____ Document section
Location
- 1994 Tiger Drive Chesapeake, Virginia 23320 United States

Information
- School type: Public high school
- Founded: 1954
- School district: Chesapeake City Public Schools
- Superintendent: Jared A. Cotton
- Principal: Paul A. Joseph
- Teaching staff: 164.07 (on an FTE basis)
- Grades: 9-12
- Enrollment: 2,313 (2023–24)
- Student to teacher ratio: 14.10
- Campus: Suburban
- Colors: Royal Blue, Gold, White ███
- Athletics conference: Class 6 Region A Southeastern District
- Mascot: Tiger
- Communities served: South Norfolk, Crestwood, Oak Grove
- Feeder schools: Crestwood Middle and Oscar Smith Middle
- Website: Official Site

= Oscar F. Smith High School =

Oscar F. Smith High School (also known as Smith High or OSHS) is a public high school with an enrollment of approximately 2,300 students in grades 9-12. The school is located on a 43 acre campus in the Greenbrier West area of the city of Chesapeake, Virginia, United States.

== History ==
A new brick building for the school was built on Rodgers Street in South Norfolk, to replace the aging South Norfolk High School. When South Norfolk merged with Norfolk County to form the city of Chesapeake in 1963, Smith High became part of the new city. The school opened in 1954 and was named after Oscar Frommel Smith (25 October 1891 – 4 May 1950), a Hampton Roads fertilizer magnate and civic leader, who had recently died and whose widow, Ruth, offered the school the $50,000 if it would name the new stadium after her husband. The city council decided that not only the stadium, but the whole school would be named after him.

In 1955 Ruth Smith donated $1,200 the school board to go toward a radio station permit. This resulted in the radio station with callsign WFOS – which stands for "W Frommel Oscar Smith" – founded at the high school and currently located at the Chesapeake Center for Science and Technology, transmitting since 1973 on frequency 88.7 FM MHz for the Southside of Hampton Roads and via radio stream online. WFOS features Blues, Beach, Oldies, R&B and a wide variety of other music, as well as national and local news.
________
____ Dataset records
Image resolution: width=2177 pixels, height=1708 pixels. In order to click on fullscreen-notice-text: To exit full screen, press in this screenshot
________
____ Dataset records
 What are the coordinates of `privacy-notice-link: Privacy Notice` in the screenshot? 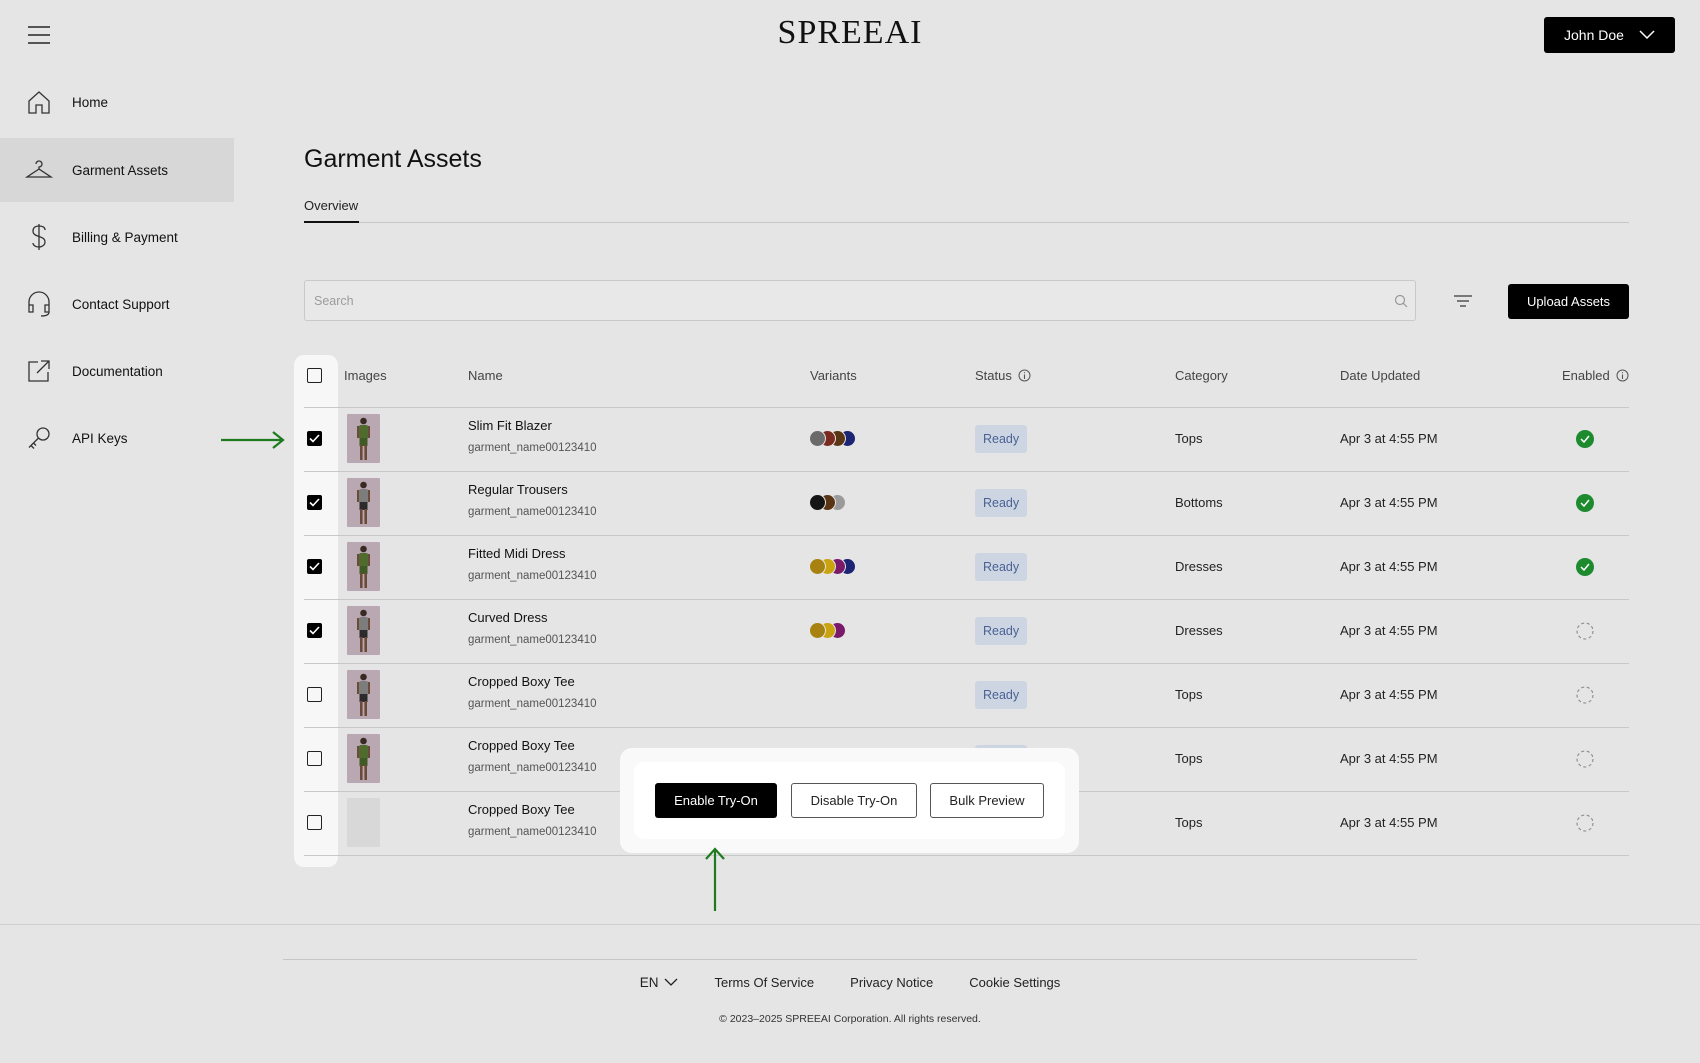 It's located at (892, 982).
________
____ Dataset records
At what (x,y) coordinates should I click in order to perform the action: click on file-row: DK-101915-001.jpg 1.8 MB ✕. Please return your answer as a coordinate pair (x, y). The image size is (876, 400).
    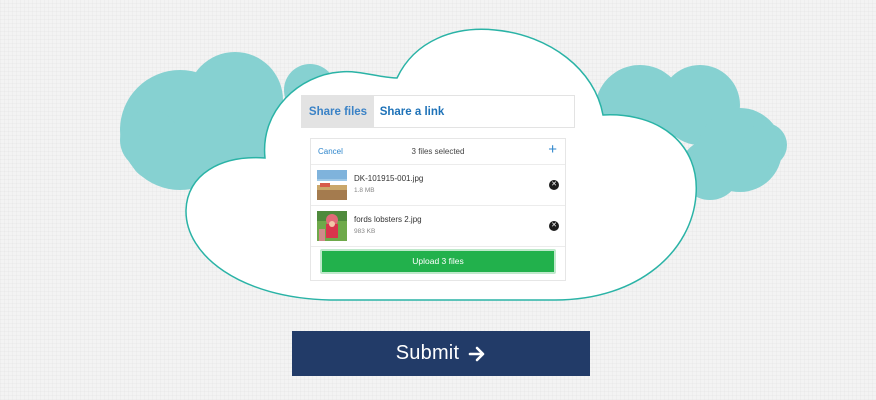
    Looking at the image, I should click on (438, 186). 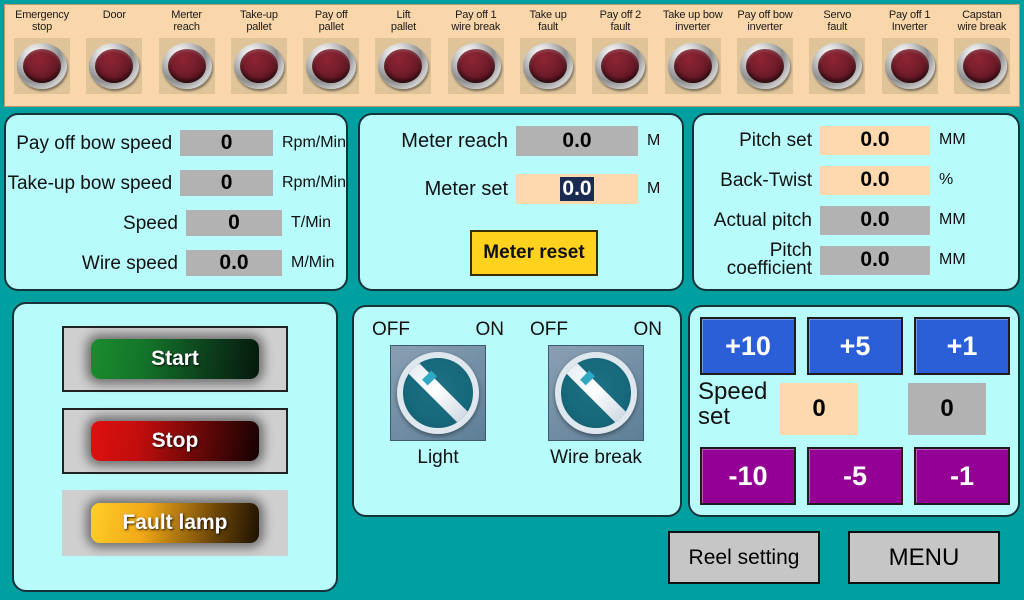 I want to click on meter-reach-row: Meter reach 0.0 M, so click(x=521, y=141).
________
▸ Problems and tasks:
1) For each statement about the Oscar F. Smith High School text, answer yes or no and quote the words from the text that decide it. (a) The school opened in 1954. (b) The city council chose to name only the stadium after Oscar Frommel Smith. (c) WFOS has been transmitting since 1973.
2) Pick up the Oscar F. Smith High School text after its last sentence and continue it in the same style.

▸ Answers provided:
1)
(a) Yes: "The school opened in 1954"
(b) No: "not only the stadium, but the whole school would be named after him"
(c) Yes: "transmitting since 1973"

2)
The school moved to its current location on Great Bridge Boulevard and Tiger Drive in Chesapeake's Greenbrier section in 1994. After the move the school kept its old name, and the Rodgers Street building became Oscar F. Smith Middle School. Therefore, Oscar Frommel Smith is the only person to be the namesake of two Chesapeake schools.

Smith High was authorized to begin administering the IB Diploma Program by the International Baccalaureate Organization in 2003 and IB students from all six Chesapeake zones feed into it. Up to 60 applicants are accepted each year for the four-year program. Chesapeake Public Schools' pre-IB academy instruction consists of intensified courses in grades 9 and 10 in English, Spanish or French, social studies, science, and mathematics in preparation for the college-level curriculum of the grade 11-12 diploma program. IB students have the opportunity to earn the International Baccalaureate diploma in addition to the Virginia Advanced Studies Diploma.

As part of his 2008 Presidential Campaign, Barack Obama held a town hall meeting in the J. William Myers gymnasium on 21 August 2008. John Kerry held a similar event in the gym in 2004.

== Facilities ==
One of the newest school buildings in the Chesapeake City Public Schools, Smith High houses some of the newest technology in the district, including numerous networked computer, business, and technology labs, and a 1,000-seat auditorium.

The Linda P. Overton Theatre at the school houses technology for student presentations. In 1994 it was named in honor of Linda Peel Overton (17 June 1939 – 28 February 2017), a past president of the Chesapeake Council of PTA's, past chairperson of the Tidewater Region of the Virginia School Board Association, past member of Board of Directors of Virginia School Board Association, and a nine year member of the School Board for Chesapeake Schools.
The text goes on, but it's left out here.